Wie gern würde ich jetzt in Afrika lachen, statt im lockdownbedrohten Berlin zu hocken, in dem ich seit Tagen fast rund um die Uhr das Licht brennen lassen muss. Ich wäre gern in der Sonne und unter den Menschen in Afrika, die – wie ich sie kenne – besser gelaunt sind, weil sie mit den Unwägbarkeiten des Lebens oft besser umgehen können als wir Europäer.
Zum Trost habe ich zu Bernd Dörries’ Buch gegriffen, das hält, was es verspricht: Es wird gelacht. Dörries lebt in Kapstadt und schreibt für die „Süddeutsche Zeitung“ über Afrika – über Putsch, Krieg, Hunger, Naturkatastrophen und manchmal über einzelne Menschen, aber selten über den Alltag. Den hat er in vierunddreißig Ländern für dieses Buch eingefangen, auch, weil er davon erzählen wollte, wie viel da gelacht wird.
Anfangs hat mich die alphabetische Sortierung ein wenig verwirrt. Gambia, das ich umfahre oder durchquere, wenn ich von Dakar in den Süden des Senegal reise, hält in diesem Buch fünfzehn Länder Abstand zum Senegal. Fünf trennen Äthiopien und Eritrea, die vor zwei Jahren ihre Grenzstreitigkeiten beigelegt haben. Aber diese Irritation währte nur Sekunden, dann begann ich mich an den Kapitelüberschriften im vorangestellten Inhaltsverzeichnis zu erfreuen. Ruanda – wie daheim. Ruanda ist die Schwäbische Alb Afrikas. Alles ist sauber, alle sind pünktlich. Nicht mal den Rasen darf man betreten. Ist das überhaupt noch Afrika?
Ich bin inzwischen bis Malawi vorgedrungen und habe mehrfach laut lachen und ziemlich oft kichern müssen. Etwa, wenn der gambische Bekannte von Dörries der Wagenkolonne des Diktators nachwinkt, obwohl er diesen verabscheut. Nach dem Widerspruch zwischen Wort und Tat befragt, antwortet der Mann, dass der Diktator manchmal Geld wirft, wenn ihm der Jubel gefällt. Dörries lacht auch über sich selbst, wenn er etwa in Äthiopien seinen Begleitern tagelang auf die Nerven ging, weil er rohes Fleisch essen wollte – das einzige, was man in Äthiopien ohne Injera isst. Injera ist saures Fladenbrot, von dem er nach wochenlanger Reise genug hatte. Als er endlich rohes Fleisch bekam, war dies zwar sehr zart, aber so viel und so dick, dass er schließlich kleinlaut doch wieder nach Injera fragte.

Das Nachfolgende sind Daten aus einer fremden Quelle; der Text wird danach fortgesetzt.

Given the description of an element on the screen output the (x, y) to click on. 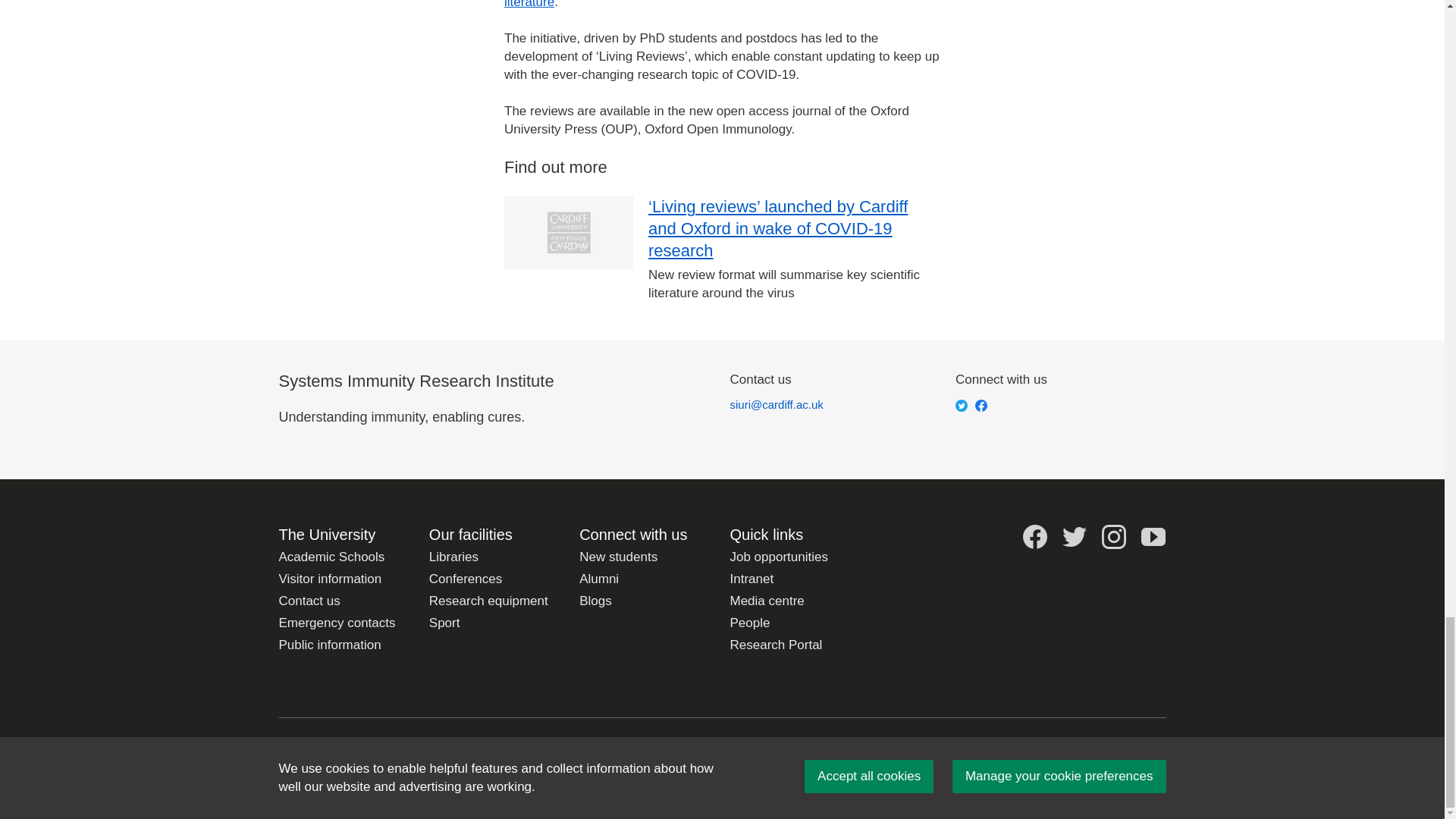
instagram (1113, 536)
Twitter (961, 405)
facebook (981, 405)
facebook (1034, 536)
twitter no background icon (1074, 536)
Youtube (1153, 536)
Given the description of an element on the screen output the (x, y) to click on. 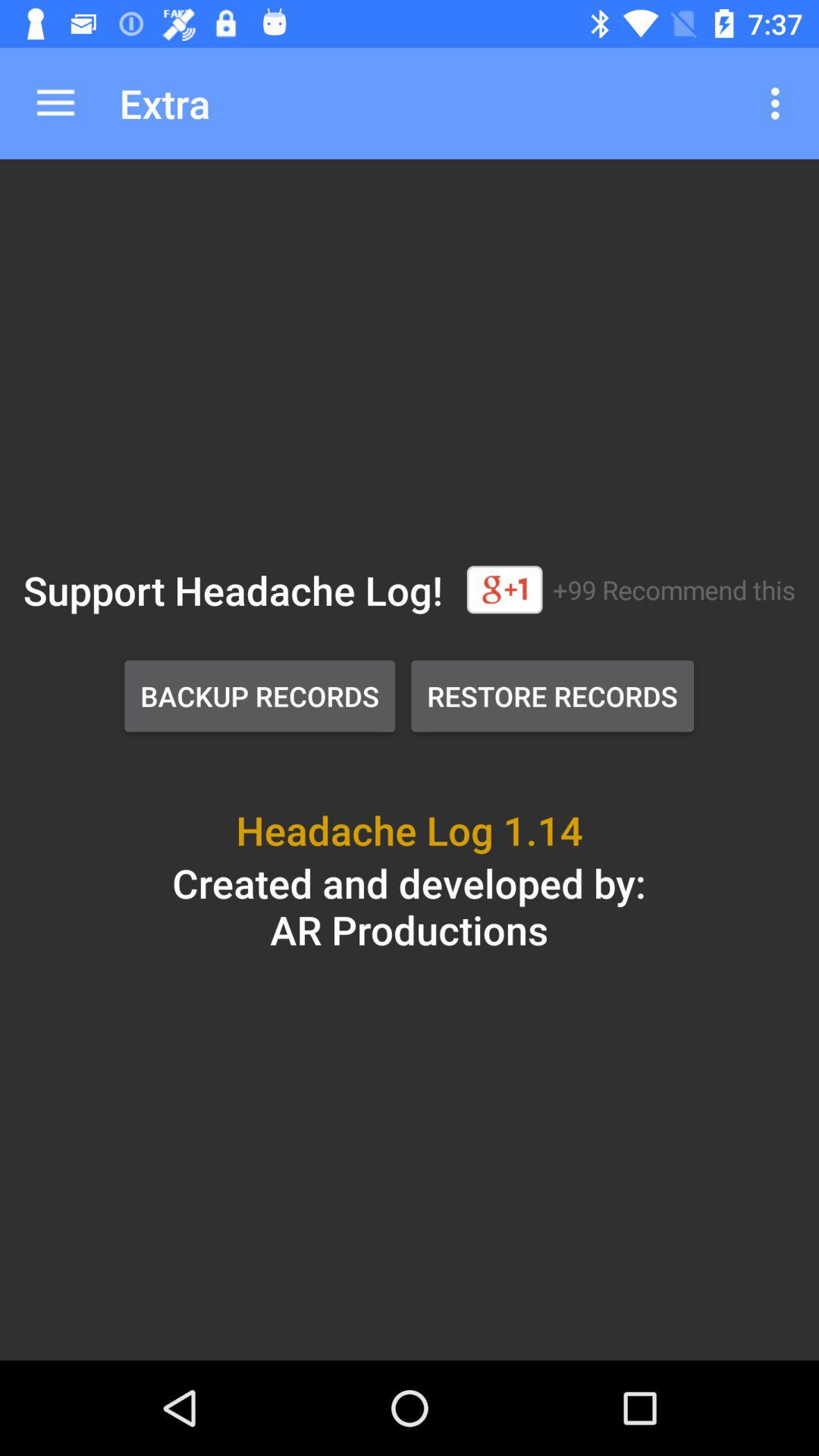
select icon at the top right corner (779, 103)
Given the description of an element on the screen output the (x, y) to click on. 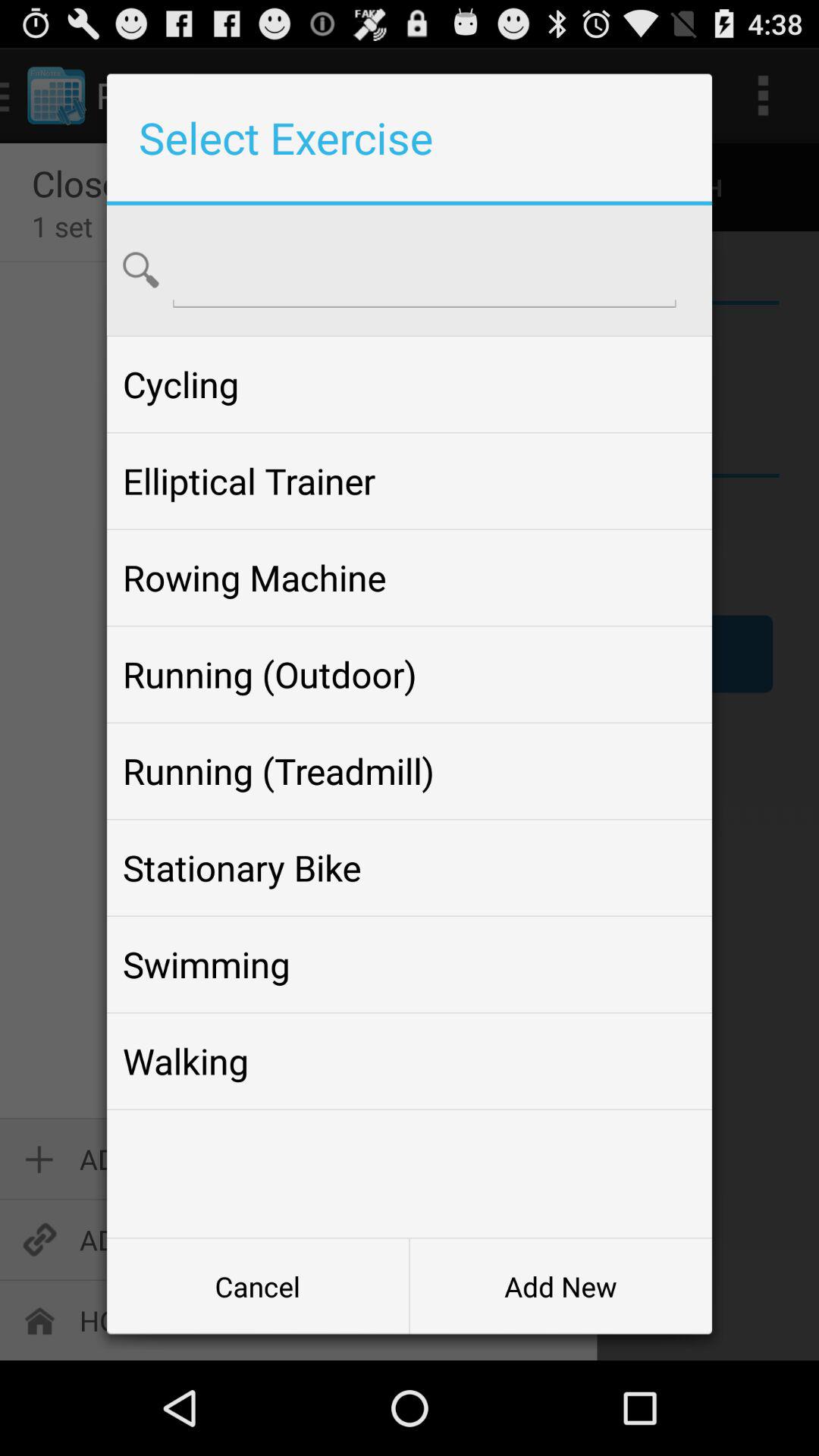
click the rowing machine item (409, 577)
Given the description of an element on the screen output the (x, y) to click on. 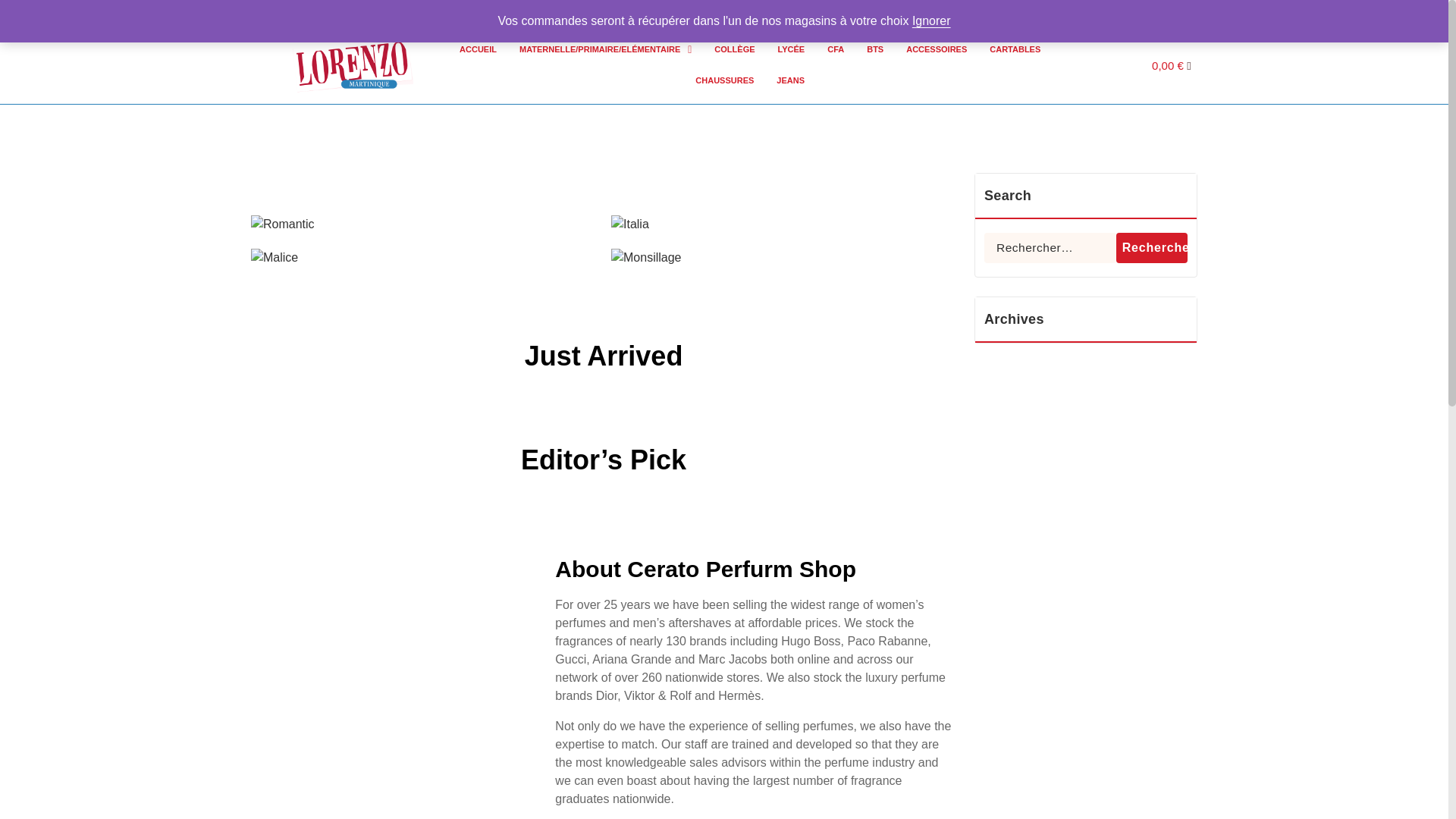
Contact (1118, 12)
CFA (835, 49)
ACCUEIL (478, 49)
BTS (875, 49)
Ignorer (931, 20)
Rechercher (1152, 247)
Rechercher (1152, 247)
CHAUSSURES (724, 80)
CARTABLES (1014, 49)
JEANS (790, 80)
Rechercher (1152, 247)
ACCESSOIRES (936, 49)
Given the description of an element on the screen output the (x, y) to click on. 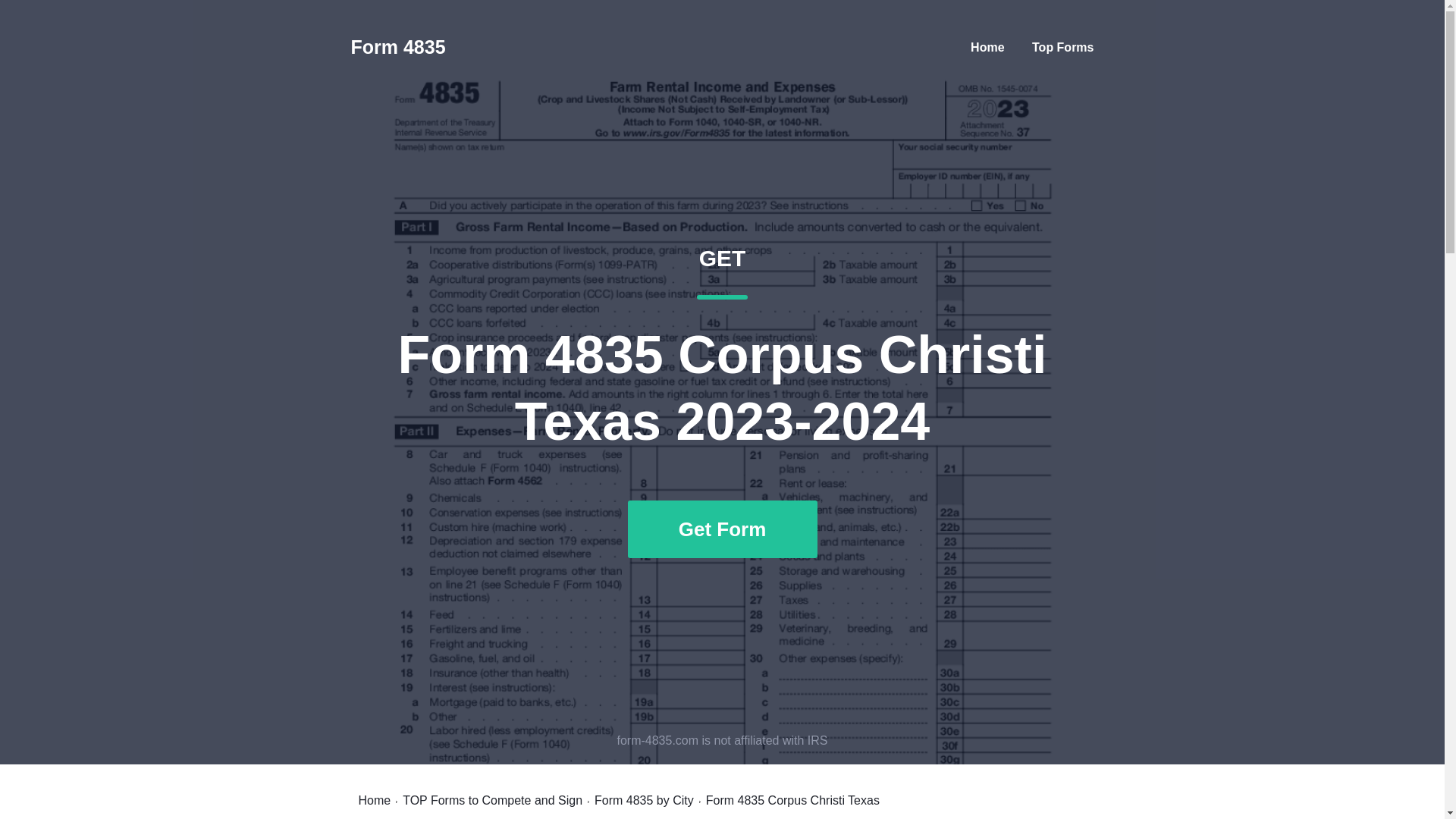
Home (987, 47)
Top Forms (1062, 47)
Form 4835 by City (644, 800)
Home (374, 800)
TOP Forms to Compete and Sign (492, 800)
Form 4835 (397, 46)
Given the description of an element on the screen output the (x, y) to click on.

Jedem Land vorangestellt sind ein paar hilfreiche Fakten: Einwohnerzahl, Wirtschaftswachstum, das Jahr der Unabhängigkeit. Die Anzahl der chinesischen Restaurants als Zeichen dafür, wie viel Einfluss China im jeweiligen Land hat. Außerdem das Nationalgericht – in Benin zum Beispiel: Poulet bicyclette, Hühnchen mit Chilisoße, das frei gelebt hat wie ein Fahrrad. Bio auf Afrikanisch.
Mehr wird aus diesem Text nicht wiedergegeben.